Multimedia retrieval

TitleMultimedia retrieval
Publication TypePresentation
Year of Publication2006
Conference NameSummer Meeting on Corpus-based Research
Authorsvan Hessen, Arjan
PublisherNederlandse Vereniging voor Fonetische Wetenschappen
Conference LocationNijmegen, The Netherlands
Abstract

The number of digital multimedia collections is growing rapidly. Due to the ever declining costs of recording audio and video, and due to improved preservation technology, huge data sets containing text, audio, video and images are created, both by professionals and non-professionals.
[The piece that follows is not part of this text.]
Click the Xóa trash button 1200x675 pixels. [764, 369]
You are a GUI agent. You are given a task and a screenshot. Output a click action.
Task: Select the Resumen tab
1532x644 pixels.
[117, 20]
The reasons for building up these collections may vary. Organisations such as broadcast companies consider the production and publishing of multimedia data as their core business. Within these companies there is a tendency to search for "means" to get more out the produced content: a nice example is the added basic search functionality in the "uitzending gemist" collection. Other organisations are merely interested in obtaining insight in the internal information flow, for internal (corporate meetings that are recorded) or public use (council meetings that are recorded and webcasted). A number of organisations in the Netherlands administer spoken-word archives: recordings of spoken interviews and testimonies on diverging topics such as retrospective narratives, eye witness reports and historical site descriptions. Modern variants of these spoken-word archives are archives of 'Podcasts', 'Vodcasts' (video podcasts) and 'Vlogs' (video weblog), created in order to share 'home-made' information with "the world".

The Human Media Interaction (HMI) group is set within the computer science department and the Centre of Telematics and Information Technology (CTIT) and has a long history in multimedia retrieval research. Especially the use of audio mining and speech recognition technology in multimedia retrieval (SDR or spoken document retrieval) is an important research focus.

The presentation is focussed on the possibility to index and access spoken archives via the use of automatic speech recognition technology. The index, based on the imperfect recognition results is then used to search the document collection and relate individual documents to other information sources in (potentially) any media format. We will discuss the running demo application in which the recognised speech of the 8 o'clock news is used to connect news items with 5 (most) similar newspaper documents from the Twente News Corpus.